◆ Extrait choisi ◆
────────────────

Moduler le RMI, c’est remettre en cause la solidarité nationale (appel d’élus aveyronnais déjà signé par plus de 100 conseillers généraux de toute la France)

jeudi 15 février 2007.
 

Les sénateurs chargés de l’Observatoire de la Décentralisation travaillent sans le dire vraiment à l’idée de moduler le RMI en fonction du coût de la vie dans chaque département. Cela serait contraire à la vision républicaine du dispositif d’insertion.

Le 1er février, l’Observatoire a présenté un rapport évoquant les conditions de transfert du RMI aux départements. L’acte II de cette décentralisation a, en effet, confié aux Départements la gestion de la politique d’insertion et le versement des prestations de RMI. Le rapport reconnaît un décalage de près d’un milliard d’euros entre les dotations de compensation du transfert et les dépenses des départements. En conséquence, il demande des responsabilités plus grandes pour les départements, jusqu’à la gestion complète du RMI. Le rapport pointe également l’impact fort pour certains départements qui voient une augmentation soutenue du nombre de Rmistes, comme dans l’Est de la France. Il acte enfin que le nombre de bénéficiaires du RMI avait augmenté essentiellement à cause de la réforme de l’assurance chômage, la diminution de la période indemnisée ayant entraîné un transfert vers le RMI.

Ce rapport présente donc indiscutablement des aspects positifs. Il acte enfin le fait que le transfert du RMI ne s’est pas fait à l’euro près et chiffre le déficit à un milliard d’euros. Il affirme le besoin de nouvelles pistes de financement qui éviteraient qu’une augmentation du nombre d’allocataires ne plonge les départements dans une crise financière.

────────────────

◆ Données fournies ◆

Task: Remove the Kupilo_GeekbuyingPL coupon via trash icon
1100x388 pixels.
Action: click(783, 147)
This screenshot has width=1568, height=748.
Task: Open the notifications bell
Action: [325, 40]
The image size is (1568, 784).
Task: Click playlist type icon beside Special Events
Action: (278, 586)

────────────────

◆ Consignes ◆
1. Recopiez le passage de l'article sur le RMI qui va de « Moduler le RMI, c’est » jusqu'à « du dispositif d’insertion. » inclus.
2. Dans l'article sur le RMI, relevez tout ce que le rapport reconnaît, demande, pointe ou acte dans le paragraphe qui commence par « Le 1er février ».

◆ Réponses ◆
1.
Moduler le RMI, c’est remettre en cause la solidarité nationale (appel d’élus aveyronnais déjà signé par plus de 100 conseillers généraux de toute la France)

jeudi 15 février 2007.
 

Les sénateurs chargés de l’Observatoire de la Décentralisation travaillent sans le dire vraiment à l’idée de moduler le RMI en fonction du coût de la vie dans chaque département. Cela serait contraire à la vision républicaine du dispositif d’insertion.

2.
- Il reconnaît un décalage de près d'un milliard d'euros entre les dotations de compensation du transfert et les dépenses des départements.
- Il demande des responsabilités plus grandes pour les départements, jusqu'à la gestion complète du RMI.
- Il pointe l'impact fort pour certains départements qui voient une augmentation soutenue du nombre de Rmistes, comme dans l'Est de la France.
- Il acte que le nombre de bénéficiaires du RMI avait augmenté essentiellement à cause de la réforme de l'assurance chômage, la diminution de la période indemnisée ayant entraîné un transfert vers le RMI.